Cognitive therapy has proven efficacy as a treatment for depression in older people (Dick et al., 1996; Gatz et al., 1998; Karel & Hinrichsen, 2000; Knight & Satre, 1999; Koder et al., 1996; Laidlaw, 2001). In a broad review of the empirical evidence for the psychological treatment of depression in older adults, Gatz et al. (1998) concluded that CBT meets strict American Psychological Association criteria as a probably efficacious treatment. According to Gatz et al. (1998: 13), CBT did not meet criteria as a 'well-established' treatment because 'superiority to psychological placebo has not been demonstrated with sufficiently large samples, and superiority to another treatment has not been found with sufficient consistency'. The conservative conclusion drawn by Gatz et al. (1998) may well be warranted at this stage, as too few studies have been conducted to evaluate properly cognitive therapy's efficacy. For an in-depth evaluation of the efficacy of CBT, see Laidlaw (2001).

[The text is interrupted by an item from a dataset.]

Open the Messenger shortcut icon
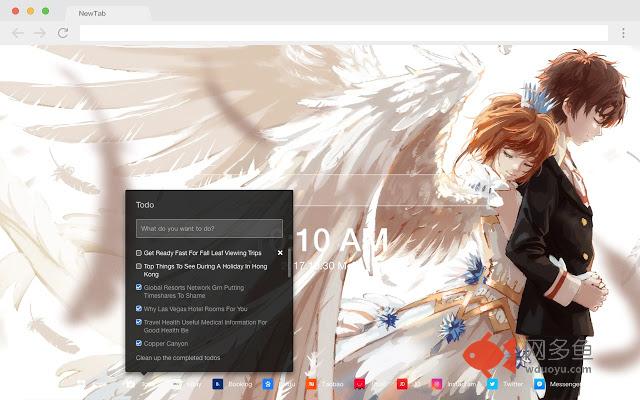The image size is (640, 400). pyautogui.click(x=540, y=383)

CBT has been the most systematically studied psychological treatment for depression in older adults (Karel & Hinrichsen, 2000). The methodological differences across studies investigating the outcome of psychological treatments for late-life depression make cross-comparison difficult. Some studies do not include control conditions (Fry, 1984; Leung & Orrell, 1993; Steuer et al., 1984). It is rare for any study to report data on long-term follow-up of up to 2 years (Gallagher-Thompson et al., 1990). Some studies have evaluated group cognitive therapy (Arean et al., 1993; Beutler et al., 1987; Kemp et al., 1991/2; Leung & Orrell, 1993; Rokke et al., 2000; Steuer et al., 1984), whereas others have evaluated individual cognitive therapy (Dick & Gallagher-Thompson, 1995; Gallagher & Thompson, 1982; 1983; Gallagher-Thompson et al., 1990; Gallagher-Thompson & Steffen, 1994; Kaplan & Gallagher-Thompson, 1995; Thompson et al., 1987, 2001). In terms of attrition rates, there are wide variations across studies (see Laidlaw, 2001, for a more thorough discussion). Surprisingly few studies report upon comorbidity of physical illness, with the studies that do comment upon this reporting very high rates of physical illnesses (Rokke et al., 2000; Steuer et al., 1984). A major criticism of the research conducted so far is that the majority of studies have very small sample sizes.
Overall, the evidence supports the applicability of CBT as an effective treatment alternative to antidepressant medication for late-life depression (see especially Thompson et al., 2001). Although one cannot specify whether any particular type of therapy is most effective for late-life depression, cognitive therapy is an effective treatment for depression in older people.